The Dairy Business Association highlighted two provisions in the budget that Gov. Tony Evers signed today — funding for a Dairy Innovation Hub and more grants for farmer-led conservation work. Both were items the association pushed for aggressively.
The two-year budget invests $8.8 million in the innovation hub, a new program to be led by the University of Wisconsin System for a broad range of research at its agricultural colleges. The budget also doubles the amount of money to $1 million for an existing grant program to help farmers find solutions to water quality challenges.
The following statements are from Tom Crave, president of the Dairy Business Association and a farmer and cheesemaker in south-central Wisconsin.
Regarding the Dairy Innovation Hub:
“Through next-generation research in areas such as land and water use, health and nutrition and integrating farm businesses, the dairy hub will keep us on a track toward long-term success. We look forward to continuing to work with the UW and lawmakers to bring the hub to life. There are a lot of great things to come for our dairy community.
“We also want to thank lawmakers on both sides of the aisle for recognizing the importance of this program and making sure it was funded. Among them were Senator Howard Marklein andRepresentative Travis Tranel, who spearheaded the effort, the members of the Joint Finance Committee, and Assembly Speaker Robin Vos and Senate Majority Leader Scott Fitzgerald, who ensured that it stayed on track. Governor Evers, of course, has our appreciation for keeping the hub in the final spending plan as he made the difficult decisions that come with finalizing a budget.”
Regarding the conservation grants:
“We applaud Governor Evers and the Joint Finance Committee for recognizing the value of empowering farmers through the Producer-Led Watershed Protection Grant Program. This program is one of the best ways the state can support farmers’ efforts to protect and improve water quality. The grants, which nonprofit farmer-led conservation groups must match, will go a long way in supplementing things like cost-share programs for scientific research and innovative manure management practices.
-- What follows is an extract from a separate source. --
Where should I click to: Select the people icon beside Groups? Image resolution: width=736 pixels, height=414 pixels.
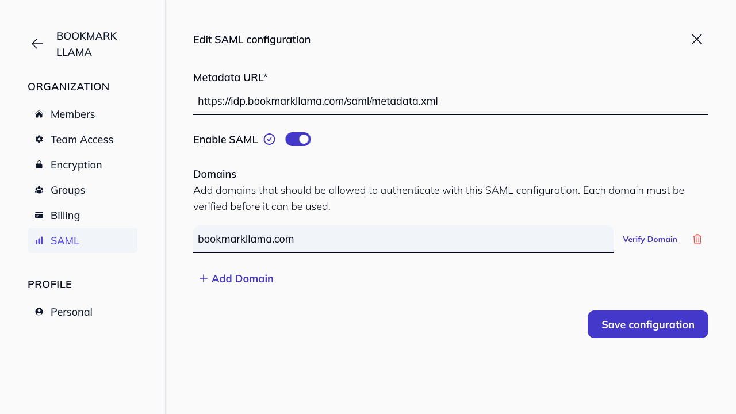(x=39, y=190)
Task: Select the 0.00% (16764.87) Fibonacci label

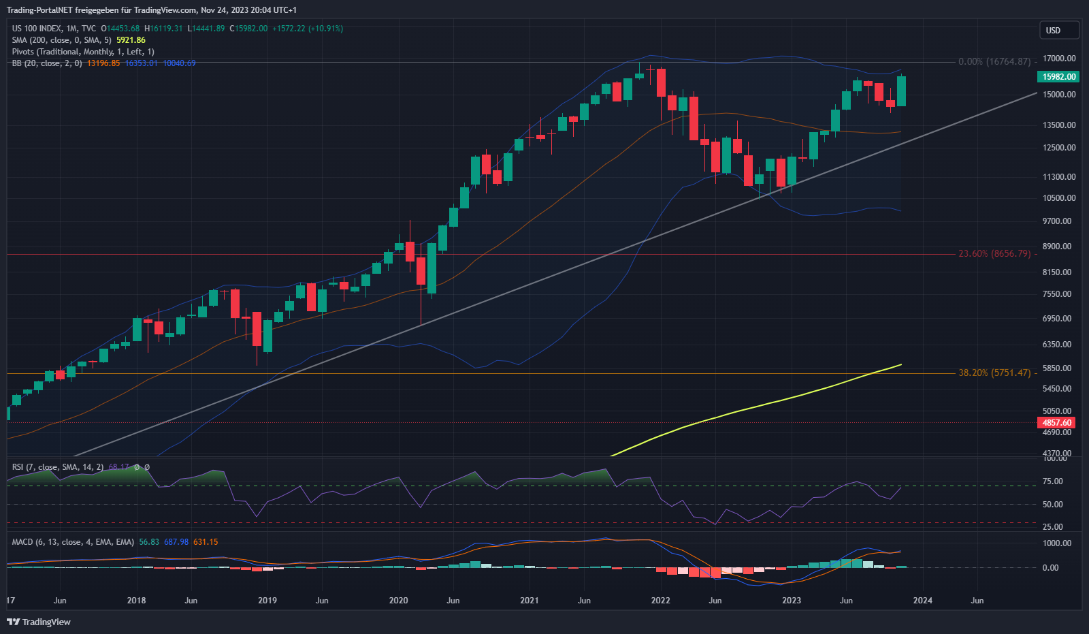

“Wisconsin’s dairy farmers are taking the lead on addressing water quality challenges in our state. A growing number of voluntary watershed-based groups are making remarkable progress in identifying solutions that make sense for their regions. Farmers are challenging each other to continuously improve through innovation and to scientifically measure results. Keeping our water clean takes a community-wide effort, and farmers are demonstrating a commitment to doing their part. We all want clean water.
“Through our involvement with the Dairy Strong Sustainability Alliance, the Dairy Business Association is proud to have helped launch and now closely support several watershed groups around the state. It is exciting to see the passion in these efforts.